**Page text**
··········
Board Resolutions in Singapore

Last updated on December 20, 2018

A board resolution (also known as a directors’ resolution) is a formal document that records the decisions or intentions of board members on behalf of the corporation.

Section 157A of the Companies Act states that the business of a company shall be managed by, or under the direction or supervision of, the directors. This management, direction and supervision often requires making major decisions from the board of directors. Board resolutions record these decisions, such as the changing of ownership structure, voting in of new board members, or the sale of company shares.

A huge responsibility is placed upon the board of directors when they make major decisions. Board resolutions are important because they record these decisions and ultimately serve as a reference point for directors as they go about managing the business.

This is in line with other company resolutions made, all of which are subject to the constitution of the company. Find out what normally goes into a board resolution and how you can write one for your business.

What Goes Into a Board Resolution?

The Companies Act does not specify the exact details of what management action requires a board resolution. It is up to the company constitution, which varies across companies, which determines the specific requirements of a board resolution and when one is needed. Therefore, companies are likely to have different board resolutions.

However, there are some common issues most directors face that require the passing of a board resolution. These include:

This list is not exhaustive, and varies across different companies.

Quorum of the Board Resolution

Section 179(1)(a) of the Companies Act states that at least 2 members will form the quorum of a meeting in a company.

However, the exact number of board members required to form the quorum of the meeting depends on the company constitution. Some companies will use 2 as their quorum (see e.g. paragraph 51(2) of the Model Constitution for private companieswhile others may not.

In addition, the key personnel required to be present at the meeting is also stipulated by the constitution of the company. For example, some companies require all appointed officers in charge of the management of the company’s affairs, and the directors, to be present in a board meeting.

Hence, different companies will have different quorums and different attendance requirements for board meetings, subject to their constitution.

How Do You Write a Board Resolution?

A board resolution is a rather straightforward document only with key details, so the format of the board resolution being passed depends very much on the issue(s) resolved by the company.

Here are 2 recommended ways to structure your board resolution:

1. Issue-specific board resolution

The first way would be to structure your board resolution according to the issue being resolved by board members.
··········
**Entries shown**
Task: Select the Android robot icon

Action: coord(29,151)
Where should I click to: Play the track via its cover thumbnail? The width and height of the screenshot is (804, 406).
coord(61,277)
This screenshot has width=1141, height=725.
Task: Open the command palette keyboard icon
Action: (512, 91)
··········
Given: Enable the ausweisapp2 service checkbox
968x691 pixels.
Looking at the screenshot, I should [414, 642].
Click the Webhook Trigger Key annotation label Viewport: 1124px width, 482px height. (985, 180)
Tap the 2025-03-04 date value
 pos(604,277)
··········
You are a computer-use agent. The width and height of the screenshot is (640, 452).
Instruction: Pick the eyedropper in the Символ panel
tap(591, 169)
··········
**Requirement**
Please reproduce verbatim the passage of the board resolutions text above that starts with "This is in line" and stops after "for your business.".

**Solution to the exercise**
This is in line with other company resolutions made, all of which are subject to the constitution of the company. Find out what normally goes into a board resolution and how you can write one for your business.